Understanding ApplicationCommandManager from the demo

I feel like I'm close to understanding how the demo uses ApplicationCommandManager

void MainAppWindow::handleAsyncUpdate()
{
    // This registers all of our commands with the command manager but has to be done after the window has
    // been created so we can find the number of rendering engines available
    ApplicationCommandManager& commandManager = MainAppWindow::getApplicationCommandManager();
    commandManager.registerAllCommandsForTarget (contentComponent);
    commandManager.registerAllCommandsForTarget (JUCEApplication::getInstance());
}

So, I can place breakpoints at the start of

void getAllCommands (Array<CommandID>& commands) override
{

(gets hit once), and

void getCommandInfo (CommandID commandID, ApplicationCommandInfo& result) override
{

(gets hit about 20 times, obviously once for each command that getAllCommands returned)

So I understand 'commandManager.registerAllCommandsForTarget (contentComponent);'

But I don't get the next line: commandManager.registerAllCommandsForTarget (JUCEApplication::getInstance());

Why register the application itself to receive commands? JuceDemoApplication didn't override getAllCommands or getCommandInfo

I notice there is a default implementation in juce_application.cpp, which just creates a single "Quit" command.

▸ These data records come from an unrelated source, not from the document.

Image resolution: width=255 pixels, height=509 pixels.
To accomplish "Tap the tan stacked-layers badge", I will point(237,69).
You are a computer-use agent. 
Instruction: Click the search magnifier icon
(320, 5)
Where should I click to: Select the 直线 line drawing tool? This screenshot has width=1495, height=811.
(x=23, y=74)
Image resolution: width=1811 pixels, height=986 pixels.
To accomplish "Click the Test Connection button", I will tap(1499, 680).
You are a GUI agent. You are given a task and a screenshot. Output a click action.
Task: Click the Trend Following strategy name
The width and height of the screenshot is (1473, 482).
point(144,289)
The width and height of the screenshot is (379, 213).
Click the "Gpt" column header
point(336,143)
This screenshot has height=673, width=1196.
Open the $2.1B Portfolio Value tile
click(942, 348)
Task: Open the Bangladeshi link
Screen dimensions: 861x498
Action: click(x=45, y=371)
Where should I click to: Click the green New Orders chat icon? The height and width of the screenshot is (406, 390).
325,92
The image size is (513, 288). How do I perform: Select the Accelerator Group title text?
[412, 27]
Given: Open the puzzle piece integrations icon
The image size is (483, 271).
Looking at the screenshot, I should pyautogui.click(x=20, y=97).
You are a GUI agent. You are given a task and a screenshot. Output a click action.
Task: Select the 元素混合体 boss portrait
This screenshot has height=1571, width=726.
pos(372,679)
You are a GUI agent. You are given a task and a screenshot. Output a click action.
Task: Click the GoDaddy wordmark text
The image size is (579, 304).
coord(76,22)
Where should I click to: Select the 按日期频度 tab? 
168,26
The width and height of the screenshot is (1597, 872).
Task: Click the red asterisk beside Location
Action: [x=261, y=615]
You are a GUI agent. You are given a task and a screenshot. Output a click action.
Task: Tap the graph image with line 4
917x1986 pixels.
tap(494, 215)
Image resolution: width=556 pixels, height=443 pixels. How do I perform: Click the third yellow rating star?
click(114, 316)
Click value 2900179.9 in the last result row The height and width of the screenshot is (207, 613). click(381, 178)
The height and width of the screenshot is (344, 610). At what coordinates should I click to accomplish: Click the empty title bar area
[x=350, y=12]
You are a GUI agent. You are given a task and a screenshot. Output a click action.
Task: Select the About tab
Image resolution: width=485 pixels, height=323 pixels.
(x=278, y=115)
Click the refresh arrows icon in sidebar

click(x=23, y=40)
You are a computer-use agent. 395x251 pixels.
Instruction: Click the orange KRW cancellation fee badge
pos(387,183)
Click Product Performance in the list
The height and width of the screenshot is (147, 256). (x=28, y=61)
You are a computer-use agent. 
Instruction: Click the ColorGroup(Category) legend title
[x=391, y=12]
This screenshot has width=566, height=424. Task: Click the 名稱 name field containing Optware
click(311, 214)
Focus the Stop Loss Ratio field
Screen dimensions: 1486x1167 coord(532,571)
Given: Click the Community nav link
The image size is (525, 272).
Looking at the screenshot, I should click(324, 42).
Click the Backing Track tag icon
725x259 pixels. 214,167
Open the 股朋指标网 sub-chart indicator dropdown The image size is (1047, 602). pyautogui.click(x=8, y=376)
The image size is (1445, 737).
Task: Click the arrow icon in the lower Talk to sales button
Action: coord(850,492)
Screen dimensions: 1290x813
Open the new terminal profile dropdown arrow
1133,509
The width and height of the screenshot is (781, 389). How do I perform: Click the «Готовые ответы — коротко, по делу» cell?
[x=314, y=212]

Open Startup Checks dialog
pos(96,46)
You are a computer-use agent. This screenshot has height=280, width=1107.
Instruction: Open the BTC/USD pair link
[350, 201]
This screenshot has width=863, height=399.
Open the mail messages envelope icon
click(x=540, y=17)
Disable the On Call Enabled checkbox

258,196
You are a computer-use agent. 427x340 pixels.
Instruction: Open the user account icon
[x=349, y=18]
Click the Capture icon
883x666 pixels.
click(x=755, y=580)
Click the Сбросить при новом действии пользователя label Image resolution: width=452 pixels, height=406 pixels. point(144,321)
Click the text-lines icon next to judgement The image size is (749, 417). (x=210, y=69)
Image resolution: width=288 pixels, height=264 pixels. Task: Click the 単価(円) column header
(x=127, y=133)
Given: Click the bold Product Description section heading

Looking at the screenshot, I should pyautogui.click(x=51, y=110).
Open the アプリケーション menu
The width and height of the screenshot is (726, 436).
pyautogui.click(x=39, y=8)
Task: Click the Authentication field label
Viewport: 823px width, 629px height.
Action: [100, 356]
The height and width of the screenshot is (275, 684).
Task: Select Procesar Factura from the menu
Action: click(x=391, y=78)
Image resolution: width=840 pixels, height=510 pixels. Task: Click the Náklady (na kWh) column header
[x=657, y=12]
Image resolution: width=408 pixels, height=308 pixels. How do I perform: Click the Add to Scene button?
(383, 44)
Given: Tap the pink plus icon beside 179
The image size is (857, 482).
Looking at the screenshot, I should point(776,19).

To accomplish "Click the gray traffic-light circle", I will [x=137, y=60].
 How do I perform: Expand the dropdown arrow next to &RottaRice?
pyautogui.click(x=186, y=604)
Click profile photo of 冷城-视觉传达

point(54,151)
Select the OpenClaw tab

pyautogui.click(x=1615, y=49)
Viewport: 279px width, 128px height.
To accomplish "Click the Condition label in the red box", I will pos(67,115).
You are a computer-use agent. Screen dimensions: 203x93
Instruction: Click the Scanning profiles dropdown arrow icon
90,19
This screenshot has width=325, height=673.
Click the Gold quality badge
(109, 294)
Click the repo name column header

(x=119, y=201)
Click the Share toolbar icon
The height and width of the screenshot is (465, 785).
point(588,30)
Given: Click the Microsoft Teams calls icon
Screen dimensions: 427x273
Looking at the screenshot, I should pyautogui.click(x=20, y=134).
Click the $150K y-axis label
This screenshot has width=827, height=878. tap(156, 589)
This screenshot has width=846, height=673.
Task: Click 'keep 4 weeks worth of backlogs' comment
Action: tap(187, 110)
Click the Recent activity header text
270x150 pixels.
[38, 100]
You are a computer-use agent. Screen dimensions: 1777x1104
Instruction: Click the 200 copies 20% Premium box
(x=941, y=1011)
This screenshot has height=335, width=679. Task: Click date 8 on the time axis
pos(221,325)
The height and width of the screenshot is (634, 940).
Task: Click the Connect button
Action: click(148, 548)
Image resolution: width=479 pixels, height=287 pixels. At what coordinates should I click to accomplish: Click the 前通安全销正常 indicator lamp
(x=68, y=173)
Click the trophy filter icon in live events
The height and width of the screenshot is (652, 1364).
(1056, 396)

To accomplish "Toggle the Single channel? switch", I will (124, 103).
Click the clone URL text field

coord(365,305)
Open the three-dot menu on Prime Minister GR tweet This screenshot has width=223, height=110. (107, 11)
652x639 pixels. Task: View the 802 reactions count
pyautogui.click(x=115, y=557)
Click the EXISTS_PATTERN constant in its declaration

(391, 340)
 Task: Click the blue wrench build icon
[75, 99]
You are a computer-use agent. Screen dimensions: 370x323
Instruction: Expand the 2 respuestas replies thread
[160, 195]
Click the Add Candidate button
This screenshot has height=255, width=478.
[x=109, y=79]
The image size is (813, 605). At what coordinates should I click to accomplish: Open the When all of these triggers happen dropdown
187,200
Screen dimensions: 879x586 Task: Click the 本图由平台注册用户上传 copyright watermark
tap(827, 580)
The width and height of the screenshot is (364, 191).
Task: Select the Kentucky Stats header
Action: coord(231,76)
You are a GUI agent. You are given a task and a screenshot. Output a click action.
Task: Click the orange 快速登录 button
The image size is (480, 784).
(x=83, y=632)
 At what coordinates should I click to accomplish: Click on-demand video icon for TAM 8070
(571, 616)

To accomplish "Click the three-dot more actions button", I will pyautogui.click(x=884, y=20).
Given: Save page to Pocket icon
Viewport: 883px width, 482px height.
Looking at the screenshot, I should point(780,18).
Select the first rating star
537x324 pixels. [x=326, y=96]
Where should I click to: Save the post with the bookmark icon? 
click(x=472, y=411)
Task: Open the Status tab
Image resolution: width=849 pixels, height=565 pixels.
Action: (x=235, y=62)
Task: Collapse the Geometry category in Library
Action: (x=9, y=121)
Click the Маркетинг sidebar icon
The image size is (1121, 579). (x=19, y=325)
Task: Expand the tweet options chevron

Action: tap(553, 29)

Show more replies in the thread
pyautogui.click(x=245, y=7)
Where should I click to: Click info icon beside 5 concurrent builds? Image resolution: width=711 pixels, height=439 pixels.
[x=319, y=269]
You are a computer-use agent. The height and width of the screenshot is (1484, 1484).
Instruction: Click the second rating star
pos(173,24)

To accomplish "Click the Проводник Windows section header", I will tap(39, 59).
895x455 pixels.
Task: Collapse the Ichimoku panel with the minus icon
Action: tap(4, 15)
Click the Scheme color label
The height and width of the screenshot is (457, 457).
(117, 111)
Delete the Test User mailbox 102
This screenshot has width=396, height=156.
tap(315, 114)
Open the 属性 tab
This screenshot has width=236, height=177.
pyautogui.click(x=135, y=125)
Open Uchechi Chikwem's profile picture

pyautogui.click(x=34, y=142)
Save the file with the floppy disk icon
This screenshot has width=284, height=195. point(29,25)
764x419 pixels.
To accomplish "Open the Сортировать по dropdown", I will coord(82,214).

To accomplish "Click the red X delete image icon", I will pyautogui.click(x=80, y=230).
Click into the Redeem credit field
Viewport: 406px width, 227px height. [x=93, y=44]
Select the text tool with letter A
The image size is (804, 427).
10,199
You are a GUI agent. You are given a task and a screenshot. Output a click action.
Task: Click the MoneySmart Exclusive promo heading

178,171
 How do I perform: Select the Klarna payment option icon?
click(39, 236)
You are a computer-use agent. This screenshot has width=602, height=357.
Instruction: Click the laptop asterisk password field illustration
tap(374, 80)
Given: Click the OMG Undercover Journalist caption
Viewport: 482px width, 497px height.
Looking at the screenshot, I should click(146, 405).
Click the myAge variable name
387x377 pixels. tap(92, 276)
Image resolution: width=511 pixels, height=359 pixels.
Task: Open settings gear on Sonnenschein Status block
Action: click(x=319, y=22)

So do we need to 'commandManager.registerAllCommandsForTarget (JUCEApplication::getInstance());' just for this to work? (Wouldn't it make more sense if the JUCEApplication constructor automatically did this?)

If I test the hypothesis by setting a breakpoint in:

// *** juce_application.cpp ***

void JUCEApplication::getAllCommands (Array<CommandID>& commands)
{
    commands.add (StandardApplicationCommandIDs::quit);
}

I find to my surprise that this breakpoint doesn't get hit.  Why not?

Check Introjucer code.. much easier to follow.